Es ist bekannt, das Glaubenswahrheiten dem Skeptiker nicht bewiesen werden können; - aber nicht, wie jener meint, deshalb nicht, weil sie zu vage seien, sondern weil sie einer Sphäre zugehören, die jenseits dessen liegt, wo Argumentation und Beweis sinnvoll sein können. 

Das geistig Ursprüngliche entzieht sich der Diskussion.

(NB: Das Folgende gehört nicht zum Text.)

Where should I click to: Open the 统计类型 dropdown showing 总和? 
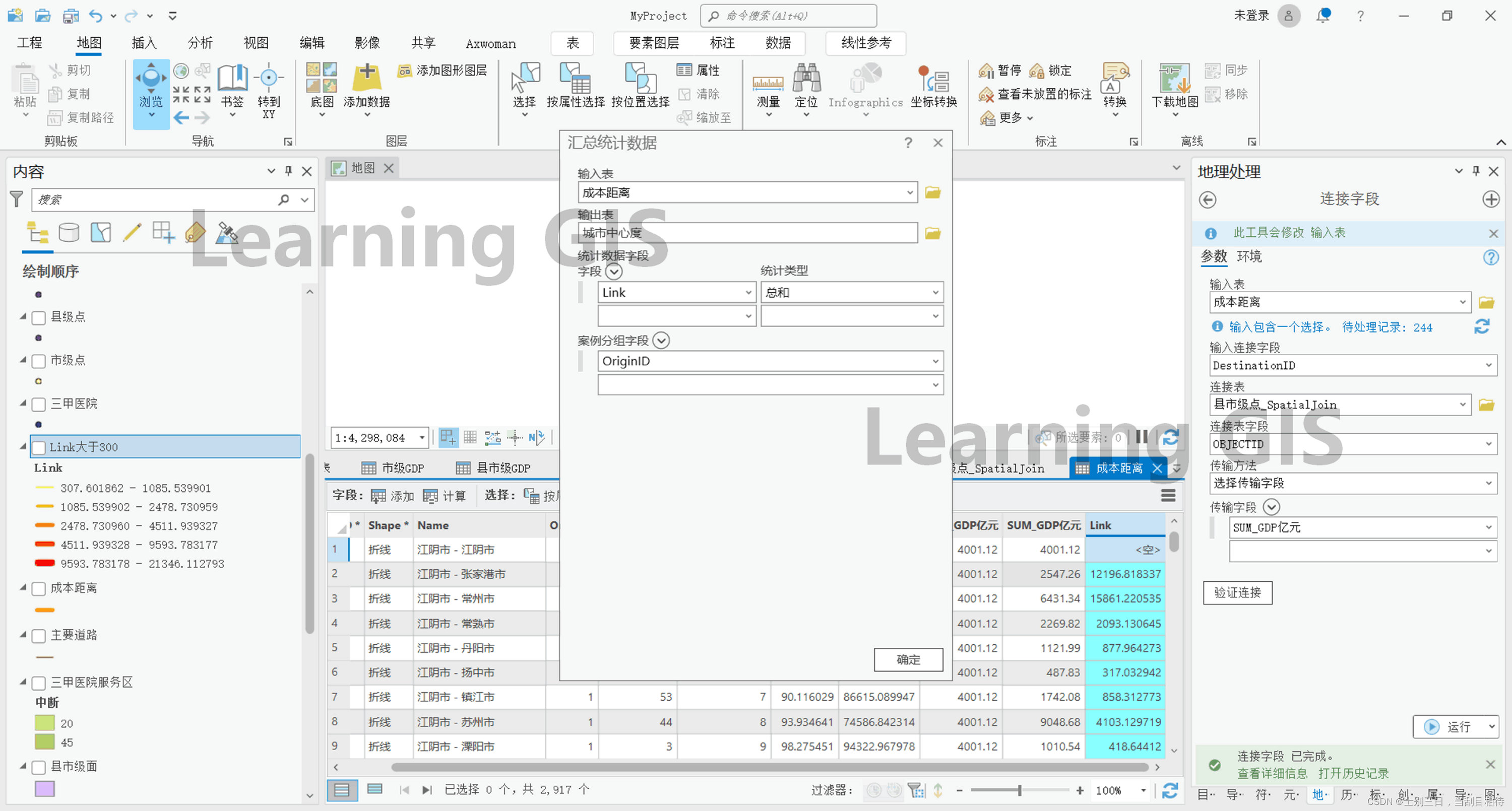click(x=935, y=292)
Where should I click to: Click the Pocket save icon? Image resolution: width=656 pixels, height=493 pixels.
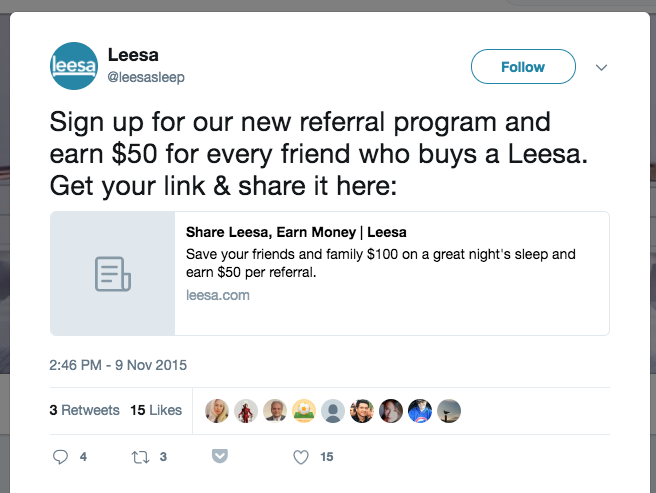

Es kann nur, insoweit es sich überhaupt der menschlichen Sprache preisgibt, erklärt werden und ein-leuchten. [...] Unser empirisches Denken wie unsere empirische Schau reichen nicht in die absolute Bodenlosigkeit, in die Todesnacht des Nicht-seins hinab, in der es seine Wurzeln schlägt.

Es wird wohl in den mystischen Überlieferungen verschiedener Religionen gelehrt, daß es möglich sei, daß der Mensch nicht nur der Gottheit begegne, sonder sich auch mit ihr eine. Wer weiß, welche Erfahrungen es sind, auf denen sich solche Lehren begründen? Welche Wirklichkeit sie in der Wirklichkeit Gottes sind, und was sie, als menschliche Erfahrungen, in ihr bedeuten? Wer vermag das, was an den Grenzen der Möglichkeit des Bewußtseins in es einbricht und seine Grenzen aufbricht, sprachlich zu bestimmen und zu begrenzen? Denn wenn eine solche Einung des Menschen mit Gott, die vollkommen die Grenzen des empirischen Daseins der Seele aufhebt, möglich ist - und ich, der dies schreibt, weiß nicht, ob es möglich sei, noch, was es bedeute -, wer wäre in einer solchen Einung "der Mensch"?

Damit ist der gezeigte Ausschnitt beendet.